身体能力の高さを前面に出した近接戦闘をしかけてきたんだけど……。
「ほれ」
『ぬわあっ!』
ちょっと強めの風の魔法で押し返してやると、魔法との対戦は慣れていないのか簡単に吹き飛んだ。
「アイバーン、ちょっと剣借りるぞ」
「え? いや、俺のじゃねえけど……」
アイバーンが持っている剣を借りて、吹き飛んだアドモス兵に切りかかる。
魔法で体制を崩している人間なんて、ただの的と同じ。
召喚されたあと、徹底的に仕込まれた剣技と身体強化の魔法も併用して一太刀で二人を斬り捨て、返す刀でも二人斬り捨てた。

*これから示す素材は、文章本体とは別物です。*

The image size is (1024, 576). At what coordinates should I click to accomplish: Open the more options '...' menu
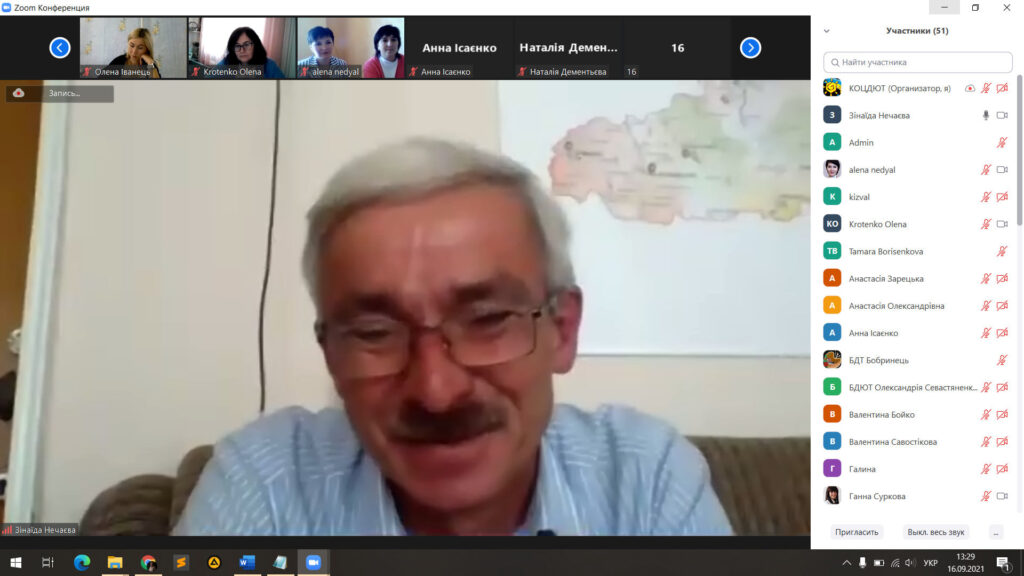pyautogui.click(x=995, y=532)
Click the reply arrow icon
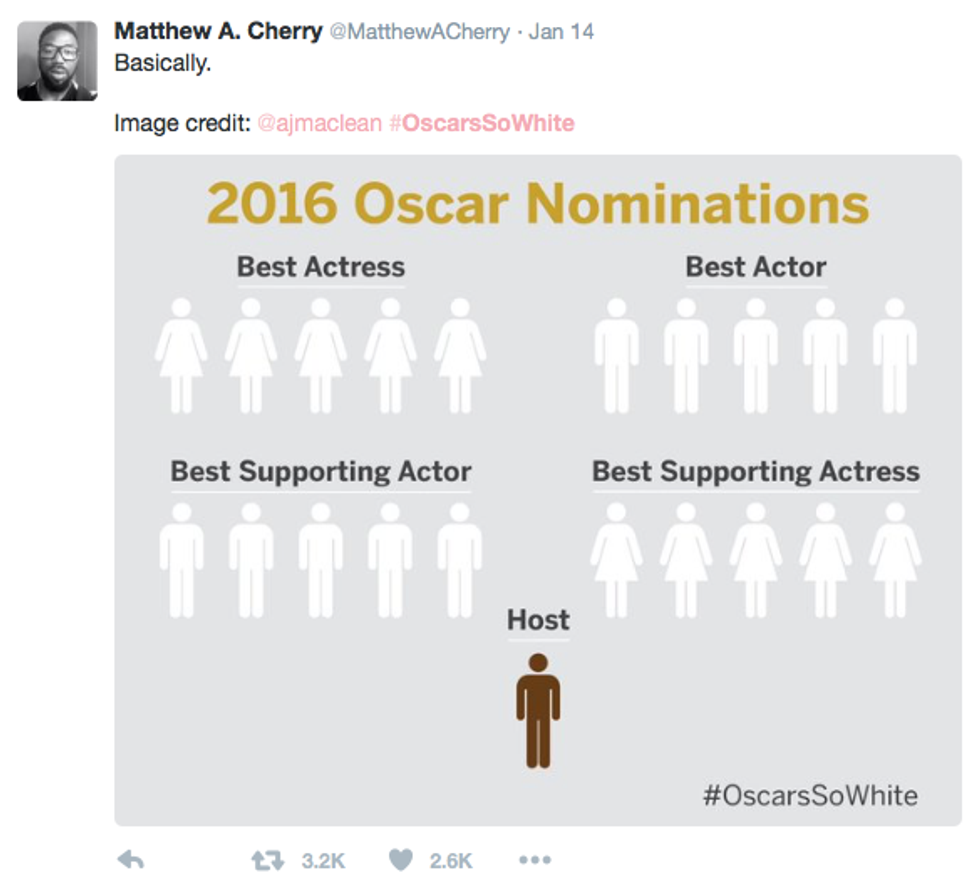Viewport: 980px width, 893px height. click(131, 860)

一閃ごとに二人切られていく様を見せられた残りの一人は、それを見て戦意を喪失したのか座り込んでいて、剣を眼前に突き付けると失禁した。
「た、たすけ……」
「おう、喜べ。お前は生かしておいてやる」
「!?」
命乞いをしてきた兵士に命は助けてやると言ってやると、滅茶苦茶嬉しそうな顔になった。
馬鹿だな、コイツ。
自分がなんで生かされるのかも知らないで。
「これから、お前をワイマールの王都に連れてくから」
「!?」
あはは、さっきまで嬉しそうな顔してたのに、今度は絶望した顔になったな。
「お前らがワイマールの兵を殺したことを報告する。放っとくと俺のせいにされかねないからな」
「そ、そんなことをしたら、国際問題に……」
「もうその大問題をお前らは起こしてんだよ。なんで分かんねえの?」
「……」
コイツ、目を逸らしやがった。
やっぱ、俺のせいにするつもりだったな。
まあ、分かってたからコイツ連れて行くんだけどね。
「という訳で、コイツと周りの死体と警備兵の死体連れて王都行ってくるわ。アイバーンはベネットさん連れて家行っといて」
「あ、おう」
さて、メイリーンに念話で連絡して、またワイマール王都に行きますかね。
ということで、アドモスの兵士とワイマールの警備兵の死体と、アドモス兵唯一の生き残りをロープで縛ってワイマール王都に転移した。